Motivation Innocence VS Desire and being in peace with God

Without desire you can’t achieve anything. Desire is God’s action in you. It is impossible to progress or express life without some form of desire.”

Ascended Master St Germain.

So, when desire as a motive can turn wrong?

I have Motivation Innocence in my personality side of Quantum design and Desire as transference motivation, color 6. When I act from desire, being motivated by any of the desired outcomes, then I am acting from not-self or ego-self. I am in transference.
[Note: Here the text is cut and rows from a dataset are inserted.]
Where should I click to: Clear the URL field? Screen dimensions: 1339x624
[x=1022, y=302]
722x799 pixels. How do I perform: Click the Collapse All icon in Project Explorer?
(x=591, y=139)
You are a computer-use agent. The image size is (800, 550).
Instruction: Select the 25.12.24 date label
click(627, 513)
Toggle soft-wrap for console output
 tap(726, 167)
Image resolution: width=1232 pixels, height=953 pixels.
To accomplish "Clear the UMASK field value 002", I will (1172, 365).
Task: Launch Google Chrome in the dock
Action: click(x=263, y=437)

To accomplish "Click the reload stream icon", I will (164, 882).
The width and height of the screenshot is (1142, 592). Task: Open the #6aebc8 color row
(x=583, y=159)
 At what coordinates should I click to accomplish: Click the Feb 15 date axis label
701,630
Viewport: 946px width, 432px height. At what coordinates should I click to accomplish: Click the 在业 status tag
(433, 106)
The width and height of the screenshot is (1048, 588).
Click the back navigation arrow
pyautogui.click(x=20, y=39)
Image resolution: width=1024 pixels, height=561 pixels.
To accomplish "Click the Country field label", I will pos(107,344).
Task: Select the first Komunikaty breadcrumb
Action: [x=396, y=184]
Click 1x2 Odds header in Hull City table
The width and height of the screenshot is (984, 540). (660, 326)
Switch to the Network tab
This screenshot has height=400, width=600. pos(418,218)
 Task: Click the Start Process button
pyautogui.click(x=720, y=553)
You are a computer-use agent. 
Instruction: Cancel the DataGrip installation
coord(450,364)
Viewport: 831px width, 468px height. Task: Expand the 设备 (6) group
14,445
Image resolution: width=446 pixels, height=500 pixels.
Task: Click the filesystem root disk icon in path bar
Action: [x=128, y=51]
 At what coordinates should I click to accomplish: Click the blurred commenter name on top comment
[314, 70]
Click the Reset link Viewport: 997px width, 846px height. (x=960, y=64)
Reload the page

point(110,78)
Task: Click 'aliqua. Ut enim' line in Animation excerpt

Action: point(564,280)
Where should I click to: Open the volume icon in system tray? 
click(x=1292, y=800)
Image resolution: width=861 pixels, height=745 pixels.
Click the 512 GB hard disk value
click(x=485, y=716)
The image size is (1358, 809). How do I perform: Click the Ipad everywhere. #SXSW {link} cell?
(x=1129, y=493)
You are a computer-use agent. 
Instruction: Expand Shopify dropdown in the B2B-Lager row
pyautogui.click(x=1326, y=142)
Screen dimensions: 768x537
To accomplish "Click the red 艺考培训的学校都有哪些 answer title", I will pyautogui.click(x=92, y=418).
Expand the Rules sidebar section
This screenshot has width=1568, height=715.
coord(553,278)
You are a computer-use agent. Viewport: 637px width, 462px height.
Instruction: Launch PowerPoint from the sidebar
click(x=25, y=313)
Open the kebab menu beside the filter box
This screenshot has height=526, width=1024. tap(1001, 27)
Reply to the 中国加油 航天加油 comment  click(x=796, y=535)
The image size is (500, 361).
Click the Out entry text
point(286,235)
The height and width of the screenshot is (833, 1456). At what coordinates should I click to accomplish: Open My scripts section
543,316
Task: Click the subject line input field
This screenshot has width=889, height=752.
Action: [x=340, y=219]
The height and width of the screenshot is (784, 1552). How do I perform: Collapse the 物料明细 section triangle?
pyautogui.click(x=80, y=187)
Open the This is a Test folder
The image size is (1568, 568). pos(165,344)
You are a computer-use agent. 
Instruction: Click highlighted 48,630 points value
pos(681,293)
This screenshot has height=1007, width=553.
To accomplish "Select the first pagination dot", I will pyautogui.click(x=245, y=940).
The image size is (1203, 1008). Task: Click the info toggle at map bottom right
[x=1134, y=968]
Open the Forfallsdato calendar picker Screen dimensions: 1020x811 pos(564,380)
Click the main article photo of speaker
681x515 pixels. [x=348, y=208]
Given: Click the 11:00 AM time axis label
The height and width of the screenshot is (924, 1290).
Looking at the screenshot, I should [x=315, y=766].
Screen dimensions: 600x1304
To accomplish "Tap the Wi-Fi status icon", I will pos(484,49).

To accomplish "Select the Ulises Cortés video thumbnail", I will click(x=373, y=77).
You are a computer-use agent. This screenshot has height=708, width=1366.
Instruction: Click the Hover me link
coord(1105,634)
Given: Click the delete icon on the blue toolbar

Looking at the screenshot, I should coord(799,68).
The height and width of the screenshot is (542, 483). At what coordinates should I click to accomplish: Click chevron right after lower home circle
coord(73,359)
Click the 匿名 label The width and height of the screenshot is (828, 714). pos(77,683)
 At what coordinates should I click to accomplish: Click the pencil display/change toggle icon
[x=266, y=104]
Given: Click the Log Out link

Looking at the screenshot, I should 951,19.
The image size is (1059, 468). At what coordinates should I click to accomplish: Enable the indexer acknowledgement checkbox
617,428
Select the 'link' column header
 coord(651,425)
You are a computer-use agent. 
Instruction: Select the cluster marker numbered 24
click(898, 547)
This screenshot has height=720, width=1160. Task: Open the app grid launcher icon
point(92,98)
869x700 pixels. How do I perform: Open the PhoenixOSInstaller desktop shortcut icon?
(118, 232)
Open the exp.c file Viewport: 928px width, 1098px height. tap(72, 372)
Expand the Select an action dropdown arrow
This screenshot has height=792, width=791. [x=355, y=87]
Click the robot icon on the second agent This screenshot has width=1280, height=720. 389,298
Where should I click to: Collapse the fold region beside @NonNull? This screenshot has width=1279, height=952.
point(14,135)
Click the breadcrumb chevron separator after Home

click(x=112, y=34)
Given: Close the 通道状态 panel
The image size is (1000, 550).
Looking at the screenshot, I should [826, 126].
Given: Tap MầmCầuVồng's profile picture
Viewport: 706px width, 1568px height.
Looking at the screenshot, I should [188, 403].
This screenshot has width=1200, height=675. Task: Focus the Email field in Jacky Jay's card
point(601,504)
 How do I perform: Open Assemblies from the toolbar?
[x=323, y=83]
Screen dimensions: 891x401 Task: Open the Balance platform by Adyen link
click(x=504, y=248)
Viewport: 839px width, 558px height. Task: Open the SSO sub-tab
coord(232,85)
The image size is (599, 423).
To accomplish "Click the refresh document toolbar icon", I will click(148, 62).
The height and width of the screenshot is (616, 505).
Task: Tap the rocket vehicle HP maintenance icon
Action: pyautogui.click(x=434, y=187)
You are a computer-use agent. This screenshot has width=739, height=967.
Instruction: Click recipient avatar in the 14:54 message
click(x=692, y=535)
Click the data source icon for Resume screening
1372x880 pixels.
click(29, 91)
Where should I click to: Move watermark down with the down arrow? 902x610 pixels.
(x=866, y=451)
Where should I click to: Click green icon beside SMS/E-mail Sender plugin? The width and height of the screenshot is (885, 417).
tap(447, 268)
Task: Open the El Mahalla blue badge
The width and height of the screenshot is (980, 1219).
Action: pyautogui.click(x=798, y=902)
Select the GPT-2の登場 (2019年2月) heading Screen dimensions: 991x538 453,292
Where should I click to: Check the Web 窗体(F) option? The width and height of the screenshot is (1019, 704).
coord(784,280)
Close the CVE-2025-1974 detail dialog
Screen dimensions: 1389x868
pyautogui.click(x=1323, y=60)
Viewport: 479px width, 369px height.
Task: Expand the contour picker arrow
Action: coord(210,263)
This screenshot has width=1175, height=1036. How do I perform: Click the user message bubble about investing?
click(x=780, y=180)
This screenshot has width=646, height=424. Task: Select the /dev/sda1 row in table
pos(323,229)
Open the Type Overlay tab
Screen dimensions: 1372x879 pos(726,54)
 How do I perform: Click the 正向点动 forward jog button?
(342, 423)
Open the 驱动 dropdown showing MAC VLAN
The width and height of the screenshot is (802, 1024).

Only when I act from the state of the Stillness, (I have juxtaposition, fixed, bridged Incarnation Cross of Stillness), of non wanting, doing, hoping, controlling, initiating, I’m acting from the pure state of peace. Peace is a Manifestor’s quantum signature.

My personality Sun is in the gate of 52 Keeping Still, The Gate of Stillness, temporary and self-imposed in action for the benefit of assessment. This gate is line 4 design, color 6 innocence and tone 6 acceptance. This gate is a home for my Jupiter and Saturn in conjunction in my natal 12th house in Libra.

Saturn is exalted here, perfected in self-discipline and restraint, wise, and temptation free. I see this Saturn as a father figure in a judge’s robe holding a justice scale and a watch. The voice of wisdom and reasoning. Saturn represents El Morya, Ascended Master of the First Ray, dedicated to the Will of God.

But my Jupiter here showing my highest purpose, feels somehow restrained. Jupiter always has desires, wants, he amplifies exaggeration, and expansion. He wants to act in the name of justice and bring righteousness into the world (Libra archetype). Jupiter is responsive to the need for control here, against his true nature. He always doubts and gives restlessness because he is challenged by restraint of older and wiser Saturn. My obligation, according to this placement, is to service, stillness, and demands. Jupiter represents Ascended Master Saint Germain, and I can hear in my mind his discourse on “Divine Desire” and chants of “I am the God’s desire”, showing the importance of innocence as a motive. Yes, desire is good but only if it comes from the highest source – God’s will.

Let’s not mix human’s appetite/ hunger for something of pure desire to be in peace with our higher self.

This energy circuit is logical, and I can contemplate on this subject with my heart – (Sun in the 9th house Cancer) and mind (Mercury retrograde in 9th house Gemini), but to actually live this Stillness without resistance, it’s hard. My Sun squares Jupiter and Saturn, and my biggest obstacle was, and still is, to be still. Being in peace and not wanting, not needing, not thinking, not philosophizing, not arguing, not desiring. My biggest fear is being unaccomplished, and being stagnant is so opposite to my true nature of being a Manifestor and Initiator in Quantum design.

My whole life was conditioned by 3D matrix’s need of being productive, on top of everything, always under pressure of becoming someone. That pressure of society is my biggest lesson in this incarnation.

My ego self is strong, and almost uncompromising. There is a strong desire for mind projected perfect outcome. And I can see this struggle in many years yet to come.

In my teachings, I always highlight the thesis of Awareness as a first step in becoming one with our true- self.

So, with the Saturn’s passage to the Pisces (spiritual, Christ consciousness) and Pluto’s passage to Aquarius (oneness, transcendence, New age), I feel the perfect timing of accepting the wisdom of my teachers: Jupiter and Saturn’s energy translated in guidance of El Morya and Saint Germain, and let myself be still. To be in peace. To be enough. Enough being me. Here. Now.

And the key to this awareness is: Acceptance.

Acceptance of Stillness is my only road to my signature: Peace. Peace with God.